Il faut dire que dans la salle, exceptée une brochette d’étudiants en journalisme, la majorité avait des cheveux blancs et des responsabilités associatives, politiques ou syndicales.
A gauche, Dominique Pradralier (SNJ France Télévision) à droite Pierre Ganz (SNJ)
L’info à grande vitesse installe les journalistes « comme des hamsters dans une roue »
Entendant Me Le Monde, parler avec enthousiasme de son « live », c’est-à-dire de la conversation de comptoir électronique que met en place « le quotidien de référence » avec ses lecteurs chaque fois qu’il y a un évènement comme Charlie ou le procès DSK, je ne peux que me souvenir avec nostalgie du temps où Le Monde faisait appeler trois fois ses correspondants au téléphone, pour vérifier un chiffre ou l’orthographe d’une personnalité. Pourquoi ne le fit-on pas pour Martin Bouygues ?
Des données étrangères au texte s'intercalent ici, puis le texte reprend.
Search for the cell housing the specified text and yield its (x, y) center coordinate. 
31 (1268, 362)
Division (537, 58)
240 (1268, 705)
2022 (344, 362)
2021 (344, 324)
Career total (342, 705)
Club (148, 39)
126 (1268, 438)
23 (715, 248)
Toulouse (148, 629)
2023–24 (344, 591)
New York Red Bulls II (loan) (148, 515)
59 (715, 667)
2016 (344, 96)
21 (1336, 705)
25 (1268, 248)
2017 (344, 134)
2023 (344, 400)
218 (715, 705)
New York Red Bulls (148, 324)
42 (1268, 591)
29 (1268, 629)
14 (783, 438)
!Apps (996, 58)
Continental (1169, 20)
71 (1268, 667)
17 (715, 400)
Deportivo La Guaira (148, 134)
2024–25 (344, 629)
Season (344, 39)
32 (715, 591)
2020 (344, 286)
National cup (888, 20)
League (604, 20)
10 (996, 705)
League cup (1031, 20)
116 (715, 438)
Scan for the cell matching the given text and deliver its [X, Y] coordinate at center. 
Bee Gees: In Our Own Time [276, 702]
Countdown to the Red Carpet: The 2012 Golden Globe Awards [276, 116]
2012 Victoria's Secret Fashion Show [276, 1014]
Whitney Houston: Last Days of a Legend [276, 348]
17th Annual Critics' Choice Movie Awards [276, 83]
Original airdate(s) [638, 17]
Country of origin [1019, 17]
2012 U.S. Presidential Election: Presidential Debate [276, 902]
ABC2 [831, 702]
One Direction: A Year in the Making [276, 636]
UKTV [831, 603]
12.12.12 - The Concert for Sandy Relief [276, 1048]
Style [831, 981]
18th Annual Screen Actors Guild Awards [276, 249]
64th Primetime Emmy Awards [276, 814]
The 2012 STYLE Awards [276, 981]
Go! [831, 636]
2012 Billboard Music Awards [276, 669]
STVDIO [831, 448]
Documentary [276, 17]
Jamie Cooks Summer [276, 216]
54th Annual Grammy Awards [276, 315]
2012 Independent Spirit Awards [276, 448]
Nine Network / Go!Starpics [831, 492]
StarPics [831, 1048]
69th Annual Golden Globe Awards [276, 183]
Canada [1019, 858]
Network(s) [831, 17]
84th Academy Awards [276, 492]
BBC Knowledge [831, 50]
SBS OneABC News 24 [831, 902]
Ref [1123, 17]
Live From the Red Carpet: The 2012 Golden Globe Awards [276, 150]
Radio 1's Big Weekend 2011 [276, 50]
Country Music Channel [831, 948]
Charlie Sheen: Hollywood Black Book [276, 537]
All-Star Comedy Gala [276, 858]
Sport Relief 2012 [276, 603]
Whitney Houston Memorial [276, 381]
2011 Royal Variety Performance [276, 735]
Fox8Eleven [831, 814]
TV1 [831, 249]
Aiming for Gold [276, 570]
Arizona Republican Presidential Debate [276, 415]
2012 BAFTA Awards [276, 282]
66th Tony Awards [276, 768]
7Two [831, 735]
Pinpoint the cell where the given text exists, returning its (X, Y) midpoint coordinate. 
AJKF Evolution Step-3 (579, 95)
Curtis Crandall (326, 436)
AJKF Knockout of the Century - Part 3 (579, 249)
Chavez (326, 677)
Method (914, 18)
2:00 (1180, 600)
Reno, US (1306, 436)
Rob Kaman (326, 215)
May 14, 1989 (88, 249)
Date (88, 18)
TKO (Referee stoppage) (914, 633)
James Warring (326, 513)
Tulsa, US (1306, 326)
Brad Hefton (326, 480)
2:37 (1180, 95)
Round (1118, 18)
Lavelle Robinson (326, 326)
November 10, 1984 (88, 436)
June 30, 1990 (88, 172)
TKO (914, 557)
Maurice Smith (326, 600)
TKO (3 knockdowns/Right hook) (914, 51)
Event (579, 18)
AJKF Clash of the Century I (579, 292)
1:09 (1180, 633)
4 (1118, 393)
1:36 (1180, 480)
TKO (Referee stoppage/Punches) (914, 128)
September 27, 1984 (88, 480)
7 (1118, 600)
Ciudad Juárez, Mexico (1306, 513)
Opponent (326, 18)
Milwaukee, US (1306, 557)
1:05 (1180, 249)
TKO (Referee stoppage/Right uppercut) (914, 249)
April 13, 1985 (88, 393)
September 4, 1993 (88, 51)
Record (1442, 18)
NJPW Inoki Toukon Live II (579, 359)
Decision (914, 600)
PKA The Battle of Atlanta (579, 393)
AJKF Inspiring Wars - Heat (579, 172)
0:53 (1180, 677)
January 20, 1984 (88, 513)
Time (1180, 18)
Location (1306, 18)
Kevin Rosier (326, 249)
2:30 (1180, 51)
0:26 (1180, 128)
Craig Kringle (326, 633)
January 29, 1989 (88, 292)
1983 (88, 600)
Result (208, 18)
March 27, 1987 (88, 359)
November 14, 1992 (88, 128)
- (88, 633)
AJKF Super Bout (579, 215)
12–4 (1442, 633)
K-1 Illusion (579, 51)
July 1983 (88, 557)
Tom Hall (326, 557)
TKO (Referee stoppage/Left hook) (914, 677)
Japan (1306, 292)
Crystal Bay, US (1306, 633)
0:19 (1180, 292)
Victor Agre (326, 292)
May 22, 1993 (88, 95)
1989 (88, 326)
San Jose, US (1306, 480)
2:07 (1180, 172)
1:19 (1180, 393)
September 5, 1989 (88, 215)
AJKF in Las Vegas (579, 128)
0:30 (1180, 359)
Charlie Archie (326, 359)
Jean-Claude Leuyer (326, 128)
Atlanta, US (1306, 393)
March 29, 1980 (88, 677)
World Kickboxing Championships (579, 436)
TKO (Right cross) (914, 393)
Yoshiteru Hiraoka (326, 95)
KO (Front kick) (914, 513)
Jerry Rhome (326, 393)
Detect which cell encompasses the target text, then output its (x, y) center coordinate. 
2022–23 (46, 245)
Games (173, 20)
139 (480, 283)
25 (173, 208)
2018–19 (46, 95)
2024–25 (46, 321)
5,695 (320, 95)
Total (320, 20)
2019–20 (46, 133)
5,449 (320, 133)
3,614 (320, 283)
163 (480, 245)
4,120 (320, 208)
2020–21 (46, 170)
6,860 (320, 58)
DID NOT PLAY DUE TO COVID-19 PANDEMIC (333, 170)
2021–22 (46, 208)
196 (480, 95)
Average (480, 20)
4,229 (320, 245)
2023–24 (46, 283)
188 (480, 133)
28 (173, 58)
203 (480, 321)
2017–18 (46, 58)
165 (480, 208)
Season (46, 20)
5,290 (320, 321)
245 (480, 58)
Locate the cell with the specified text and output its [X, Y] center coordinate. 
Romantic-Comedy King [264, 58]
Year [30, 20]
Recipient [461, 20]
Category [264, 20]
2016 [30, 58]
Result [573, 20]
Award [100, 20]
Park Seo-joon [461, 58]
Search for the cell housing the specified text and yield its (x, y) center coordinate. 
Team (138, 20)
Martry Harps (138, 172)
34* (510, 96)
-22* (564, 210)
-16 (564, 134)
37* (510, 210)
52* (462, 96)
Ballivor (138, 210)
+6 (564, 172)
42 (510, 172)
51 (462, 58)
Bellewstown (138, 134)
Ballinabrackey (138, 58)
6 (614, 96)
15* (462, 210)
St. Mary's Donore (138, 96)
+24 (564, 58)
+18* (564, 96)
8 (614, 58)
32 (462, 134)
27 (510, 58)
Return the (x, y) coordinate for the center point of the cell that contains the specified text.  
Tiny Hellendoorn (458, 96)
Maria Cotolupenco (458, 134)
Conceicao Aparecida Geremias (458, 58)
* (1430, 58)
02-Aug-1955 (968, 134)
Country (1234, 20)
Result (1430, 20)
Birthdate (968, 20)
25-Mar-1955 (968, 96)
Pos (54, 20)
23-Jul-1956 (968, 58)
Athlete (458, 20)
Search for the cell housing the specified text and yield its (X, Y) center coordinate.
A la tribune on chanta également les exigences du breaking news », de l’info en continu, du direct, du pultem flux ! Mais attention pas celui des réseaux sociaux d’où proviennent toutes les erreurs, toutes les manipulations ! Haro sur Facebook, Tweeter, vive le « live » et les 55 heures d’édition spéciale que personne n’a remis en question.
Au banc des accusés, j’oublie un nom, un sigle, celui du CSA objet de la vindicte de toute la profession. Tous n’ont pas de mots assez durs pour qualifier les avertissements que cette institution a donnés aux chaînes de radio et de télévision. Soit.
Je ne suis pas un partisan du CSA, n’ayant aucun goût pour les contrôleurs en tout genre, mais la vivacité de la vindicte trouvait une curieuse résonnance dans ces Assises où les pratiques actuelles du journalisme n’ont pas été sérieusement remises en cause.
La vraie conclusion de ces Assises m’a semblé avoir été tirée par Nordine Nabili du Bondy Blog, en substance : « les médias nous ont téléphoné après les attentats, nous téléphonent aujourd’hui pour l’anniversaire des émeutes, et nous leurs répondons aujourd’hui comme hier les mêmes choses qu’en 2005 ! »
L’info circule vite et, les erreurs persistent. Ainsi ira le journalisme tant que les rédactions se soumettront au flux.